YOUR GOAL:
Reproduce each line below without any alteration.
═══ MATERIAL TO PROCESS ═══
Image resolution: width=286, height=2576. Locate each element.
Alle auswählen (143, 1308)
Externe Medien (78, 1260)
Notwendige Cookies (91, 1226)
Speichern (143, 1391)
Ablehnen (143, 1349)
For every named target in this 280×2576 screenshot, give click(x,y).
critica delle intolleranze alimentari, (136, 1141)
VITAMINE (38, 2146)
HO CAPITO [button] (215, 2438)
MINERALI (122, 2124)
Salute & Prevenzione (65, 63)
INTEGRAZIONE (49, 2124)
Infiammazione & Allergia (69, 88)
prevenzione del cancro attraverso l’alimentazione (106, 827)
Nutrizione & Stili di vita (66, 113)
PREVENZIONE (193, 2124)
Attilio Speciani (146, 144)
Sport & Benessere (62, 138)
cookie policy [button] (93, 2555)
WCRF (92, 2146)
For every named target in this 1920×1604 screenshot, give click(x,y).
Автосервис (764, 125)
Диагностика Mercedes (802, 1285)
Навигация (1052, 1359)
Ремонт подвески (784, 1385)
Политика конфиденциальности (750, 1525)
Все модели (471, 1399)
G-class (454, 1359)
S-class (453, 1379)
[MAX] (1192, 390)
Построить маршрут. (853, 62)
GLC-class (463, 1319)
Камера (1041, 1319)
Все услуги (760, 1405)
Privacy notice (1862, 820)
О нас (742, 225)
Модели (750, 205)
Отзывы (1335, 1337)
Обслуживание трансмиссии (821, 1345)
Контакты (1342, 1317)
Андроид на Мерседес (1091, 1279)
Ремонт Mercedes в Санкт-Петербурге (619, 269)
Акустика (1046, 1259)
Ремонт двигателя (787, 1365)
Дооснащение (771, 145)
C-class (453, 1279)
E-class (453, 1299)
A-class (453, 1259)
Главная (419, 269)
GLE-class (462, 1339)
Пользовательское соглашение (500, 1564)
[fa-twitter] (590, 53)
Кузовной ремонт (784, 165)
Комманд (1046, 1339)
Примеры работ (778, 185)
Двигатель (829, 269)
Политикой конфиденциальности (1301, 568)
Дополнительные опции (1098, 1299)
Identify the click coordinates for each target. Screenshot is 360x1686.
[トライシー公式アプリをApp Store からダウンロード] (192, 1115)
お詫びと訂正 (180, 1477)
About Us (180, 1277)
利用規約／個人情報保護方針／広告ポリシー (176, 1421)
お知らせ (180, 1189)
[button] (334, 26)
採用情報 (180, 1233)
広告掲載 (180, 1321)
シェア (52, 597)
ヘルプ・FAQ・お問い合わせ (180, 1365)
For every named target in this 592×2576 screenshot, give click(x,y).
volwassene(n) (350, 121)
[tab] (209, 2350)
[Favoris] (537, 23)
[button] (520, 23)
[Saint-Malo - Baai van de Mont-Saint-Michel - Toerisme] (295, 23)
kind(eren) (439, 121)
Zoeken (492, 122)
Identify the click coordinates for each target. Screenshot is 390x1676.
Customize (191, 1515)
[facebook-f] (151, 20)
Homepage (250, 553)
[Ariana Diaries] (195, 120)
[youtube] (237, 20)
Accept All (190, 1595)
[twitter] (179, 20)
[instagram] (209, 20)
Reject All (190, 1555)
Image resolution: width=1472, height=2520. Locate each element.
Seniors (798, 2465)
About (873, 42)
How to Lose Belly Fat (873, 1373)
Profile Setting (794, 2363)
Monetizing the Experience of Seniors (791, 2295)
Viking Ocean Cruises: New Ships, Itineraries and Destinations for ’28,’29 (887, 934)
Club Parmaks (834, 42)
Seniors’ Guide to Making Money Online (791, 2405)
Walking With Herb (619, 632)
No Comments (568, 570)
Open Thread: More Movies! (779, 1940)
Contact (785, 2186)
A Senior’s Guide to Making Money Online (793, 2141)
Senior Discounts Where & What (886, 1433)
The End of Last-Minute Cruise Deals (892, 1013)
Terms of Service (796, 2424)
═══
RESULT OF THE EXERCISE:
Image resolution: width=286, height=2576. Locate each element.
Alle auswählen (143, 1308)
Externe Medien (78, 1260)
Notwendige Cookies (91, 1226)
Speichern (143, 1391)
Ablehnen (143, 1349)
For every named target in this 280×2576 screenshot, give click(x,y).
critica delle intolleranze alimentari, (136, 1141)
VITAMINE (38, 2146)
HO CAPITO [button] (215, 2438)
MINERALI (122, 2124)
Salute & Prevenzione (65, 63)
INTEGRAZIONE (49, 2124)
Infiammazione & Allergia (69, 88)
prevenzione del cancro attraverso l’alimentazione (106, 827)
Nutrizione & Stili di vita (66, 113)
PREVENZIONE (193, 2124)
Attilio Speciani (146, 144)
Sport & Benessere (62, 138)
cookie policy [button] (93, 2555)
WCRF (92, 2146)
For every named target in this 1920×1604 screenshot, give click(x,y).
Автосервис (764, 125)
Диагностика Mercedes (802, 1285)
Навигация (1052, 1359)
Ремонт подвески (784, 1385)
Политика конфиденциальности (750, 1525)
Все модели (471, 1399)
G-class (454, 1359)
S-class (453, 1379)
[MAX] (1192, 390)
Построить маршрут. (853, 62)
GLC-class (463, 1319)
Камера (1041, 1319)
Все услуги (760, 1405)
Privacy notice (1862, 820)
О нас (742, 225)
Модели (750, 205)
Отзывы (1335, 1337)
Обслуживание трансмиссии (821, 1345)
Контакты (1342, 1317)
Андроид на Мерседес (1091, 1279)
Ремонт Mercedes в Санкт-Петербурге (619, 269)
Акустика (1046, 1259)
Ремонт двигателя (787, 1365)
Дооснащение (771, 145)
C-class (453, 1279)
E-class (453, 1299)
A-class (453, 1259)
Главная (419, 269)
GLE-class (462, 1339)
Пользовательское соглашение (500, 1564)
[fa-twitter] (590, 53)
Кузовной ремонт (784, 165)
Комманд (1046, 1339)
Примеры работ (778, 185)
Двигатель (829, 269)
Политикой конфиденциальности (1301, 568)
Дополнительные опции (1098, 1299)
Identify the click coordinates for each target. Screenshot is 360x1686.
[トライシー公式アプリをApp Store からダウンロード] (192, 1115)
お詫びと訂正 (180, 1477)
About Us (180, 1277)
利用規約／個人情報保護方針／広告ポリシー (176, 1421)
お知らせ (180, 1189)
[button] (334, 26)
採用情報 (180, 1233)
広告掲載 (180, 1321)
シェア (52, 597)
ヘルプ・FAQ・お問い合わせ (180, 1365)
For every named target in this 592×2576 screenshot, give click(x,y).
volwassene(n) (350, 121)
[tab] (209, 2350)
[Favoris] (537, 23)
[button] (520, 23)
[Saint-Malo - Baai van de Mont-Saint-Michel - Toerisme] (295, 23)
kind(eren) (439, 121)
Zoeken (492, 122)
Identify the click coordinates for each target. Screenshot is 390x1676.
Customize (191, 1515)
[facebook-f] (151, 20)
Homepage (250, 553)
[Ariana Diaries] (195, 120)
[youtube] (237, 20)
Accept All (190, 1595)
[twitter] (179, 20)
[instagram] (209, 20)
Reject All (190, 1555)
Image resolution: width=1472, height=2520. Locate each element.
Seniors (798, 2465)
About (873, 42)
How to Lose Belly Fat (873, 1373)
Profile Setting (794, 2363)
Monetizing the Experience of Seniors (791, 2295)
Viking Ocean Cruises: New Ships, Itineraries and Destinations for ’28,’29 (887, 934)
Club Parmaks (834, 42)
Seniors’ Guide to Making Money Online (791, 2405)
Walking With Herb (619, 632)
No Comments (568, 570)
Open Thread: More Movies! (779, 1940)
Contact (785, 2186)
A Senior’s Guide to Making Money Online (793, 2141)
Senior Discounts Where & What (886, 1433)
The End of Last-Minute Cruise Deals (892, 1013)
Terms of Service (796, 2424)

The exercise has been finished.